Years              Cash Flow     Net Cash Flow     Cumulative    
Cash Flow
Discount Rate
@ 20 %
Cash Flows
Year 0 (10024160) -10024160 - -
Year 1 3458642 -6565518 3458642 0.8333 2882202
Year 2 3962550 -2602968 7421192 0.6944 2751771
Year 3 3944398 1341430 11365590 0.5787 2282638
Year 4 3241173 4582603 14606763 0.4823 1563066
TOTAL 9479676

The Net NPV after 4 years is -544484

At 20% discount rate the NPV is negative (9479676 - 10024160 ) so ideally we can't select the project if macro and micro factors don't allow financial managers of Guidestar Harold to discount cash flow at lower discount rates such as 15%.

Acceptance Criteria of a Project based on NPV

Simplest Approach – If the investment project of Guidestar Harold has a NPV value higher than Zero then finance managers at Guidestar Harold can ACCEPT the project, otherwise they can reject the project. This means that project will deliver higher returns over the period of time than any alternate investment strategy.

In theory if the required rate of return or discount rate is chosen correctly by finance managers at Guidestar Harold, then the stock price of the Guidestar Harold should change by same amount of the NPV. In real world we know that share price also reflects various other factors that can be related to both macro and micro environment.

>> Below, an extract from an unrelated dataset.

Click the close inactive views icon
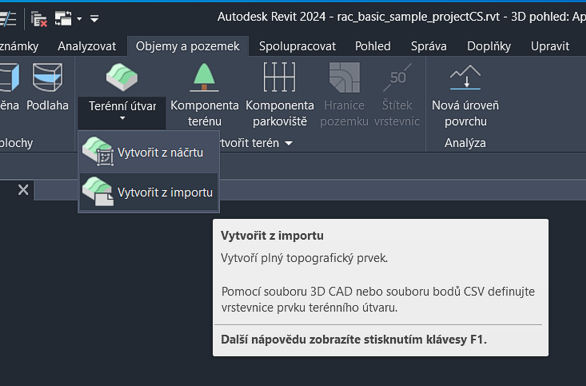The width and height of the screenshot is (586, 386). 39,19
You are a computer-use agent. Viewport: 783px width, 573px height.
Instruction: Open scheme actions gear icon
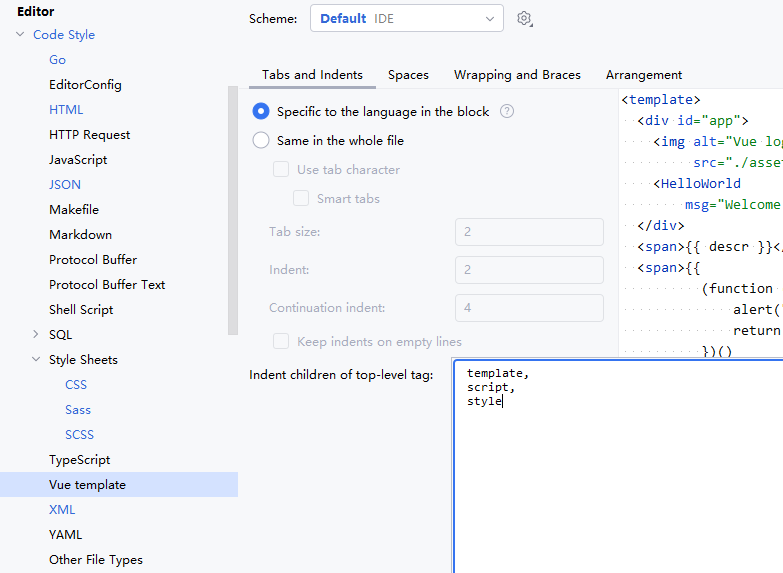tap(524, 19)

In the same vein – accepting the project with zero NPV should result in stagnant share price. Finance managers use discount rates as a measure of risk components in the project execution process.

Sensitivity Analysis

Project selection is often a far more complex decision than just choosing it based on the NPV number. Finance managers at Guidestar Harold should conduct a sensitivity analysis to better understand not only the inherent risk of the projects but also how those risks can be either factored in or mitigated during the project execution. Sensitivity analysis helps in –

What are the uncertainties surrounding the project Initial Cash Outlay (ICO’s). ICO’s often have several different components such as land, machinery, building, and other equipment.

What are the key aspects of the projects that need to be monitored, refined, and retuned for continuous delivery of projected cash flows.

What will be a multi year spillover effect of various taxation regulations.

Understanding of risks involved in the project.

What can impact the cash flow of the project.

Some of the assumptions while using the Discounted Cash Flow Methods –

Projects are assumed to be Mutually Exclusive – This is seldom the came in modern day giant organizations where projects are often inter-related and rejecting a project solely based on NPV can result in sunk cost from a related project.

Independent projects have independent cash flows – As explained in the marketing project – though the project may look independent but in reality it is not as the brand awareness project can be closely associated with the spending on sales promotions and product specific advertising.

References & Further Readings

William Meehan, Davina Drabkin (2018), "GuideStar Harvard Business Review Case Study. Published by HBR Publications.